A free showwhich will start at 6.30 pm and will lead the audience into the plot and musical twists of theOpera with a new and original look: that of the behind the scenesof the workers, the workers of the title who animate the backstage and who in this version, on that stage, will finally become protagonists.
But who are the entertainment workers in reality? Those registered by INPS in Italy there are 367,535: their condition is described in the work “Work and times of the show: a study on the legal status of the artist” by Micaela Vitalettiprofessor of labor law at the University of Teramo. The average salary of these workers is 11,299 euros per yearfor an average number of 95 days of work: it is a suffering sector, for which the pandemic measures were not enough and which sees low wages and precariousness as its main problems.
The category of entertainment workers is very broad: it includes artists but also the workersthat group of highly specialized workers who work for setting up television and musical stages, theatrical scenography, costumes, make-up and hairdressing and everything that is needed for the magic to begin. The term maestranza already contains in itself the wisdom: this is the name given to workers who are masters of others, who can teach the trade to others apprentices and journeymen of the shop. A craft that is artisanalmade of sensitivity and experience and which cannot be easily replaced: there is no Artificial Intelligence that can win the Academy Award for Best Costume Design or even the David di Donatello for costumes and sets.
Already in 2017, in a research conducted by the Di Vittorio Foundation together with the Slc Cgilthe wages of entertainment workers appeared low, as did the amount and quantity of contributions paid and other profiles of criticality like the unpaid evidence, undeclared work, the need to do another job outside of the entertainment industry (for 40% of those interviewed).

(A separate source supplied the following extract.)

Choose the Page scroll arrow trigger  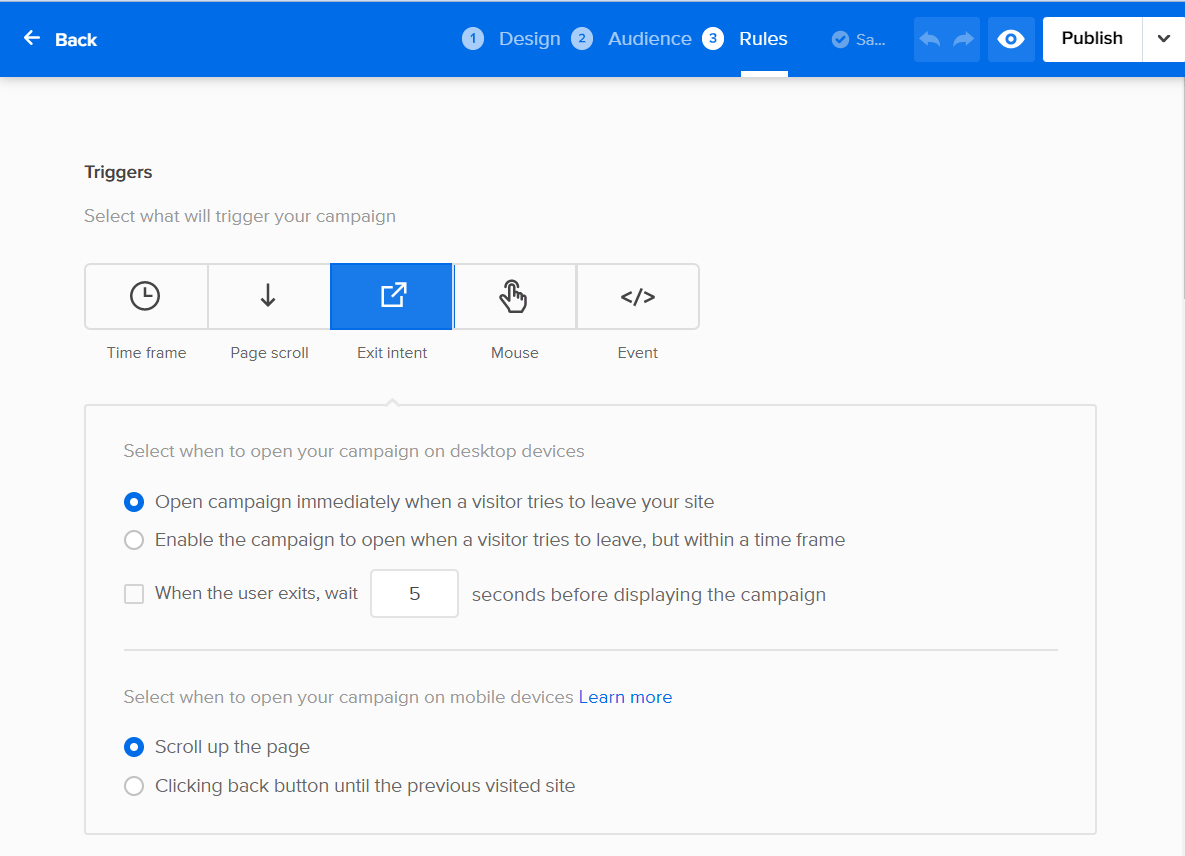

Numbers that, if compared to those of today, never cease to amaze: in 2023even though there is a slight increase in average salary in the year (+0.2%)a record was made reduction of the average number of paid days (-1.1%).

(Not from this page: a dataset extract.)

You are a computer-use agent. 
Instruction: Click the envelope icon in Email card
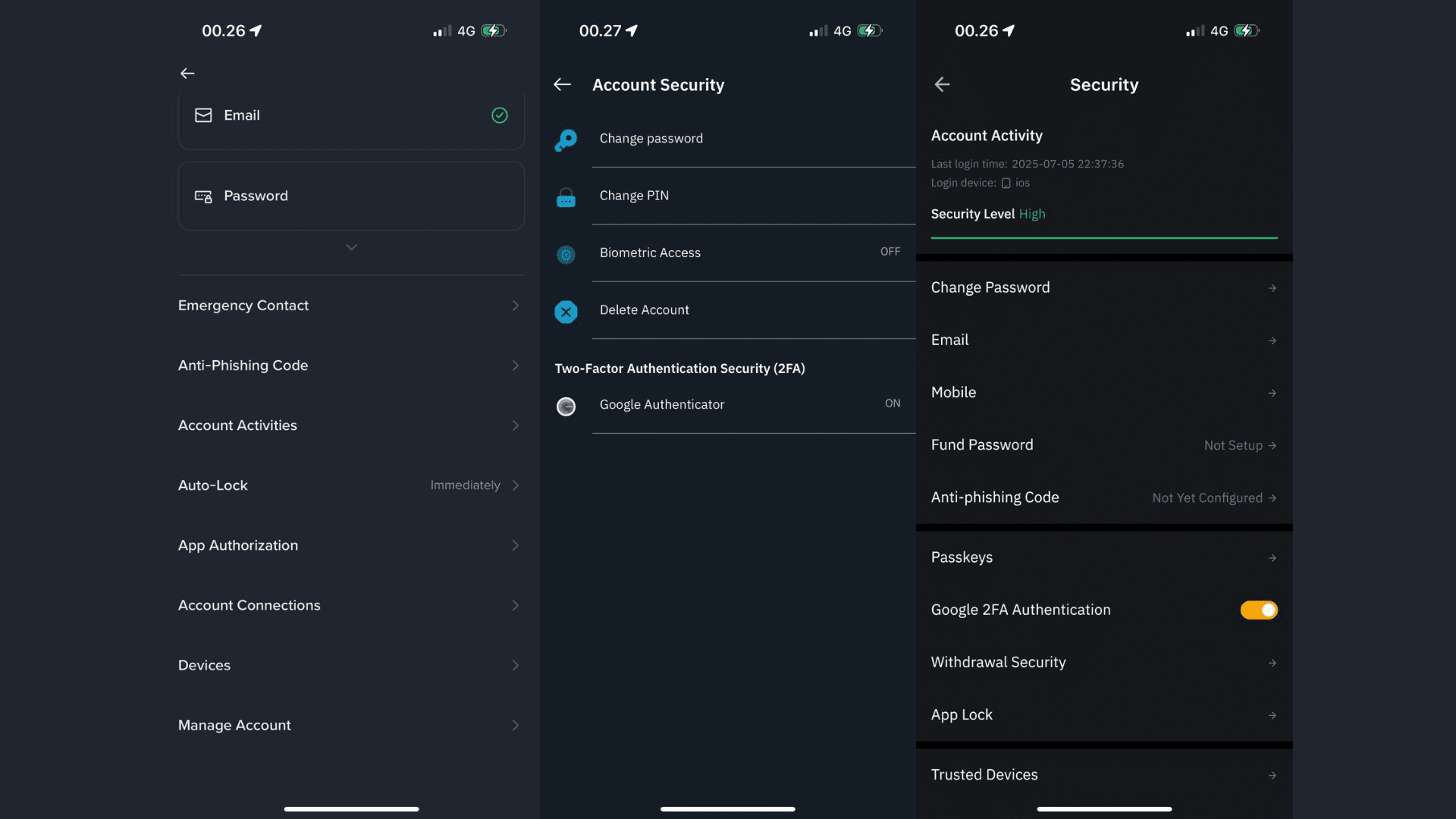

To the Venice Film Festival the cinema workers have staged a protests on several fronts: “we are at the end credits”the posters read, referring both to the crews’ contract, which expired in 1999, but also to the umpteenth postponement of the approval of the new Entertainment Code, which today passed into the hands of the new Minister of Culture Giuli and which among the many issues also addresses that of the discontinuity allowance, a recently introduced measure that covers only a very small part of the group that, without being able to accumulate the necessary days, cannot even access the Naspi (unemployment benefit).
In Rome, in front of the council houses of Old Tower, The Workers at the Opera remind us how it is the world of artistic craftsmen is fascinating and extraordinary; and above all that without them, none of what has made Italian culture great in the world, such as opera, would exist.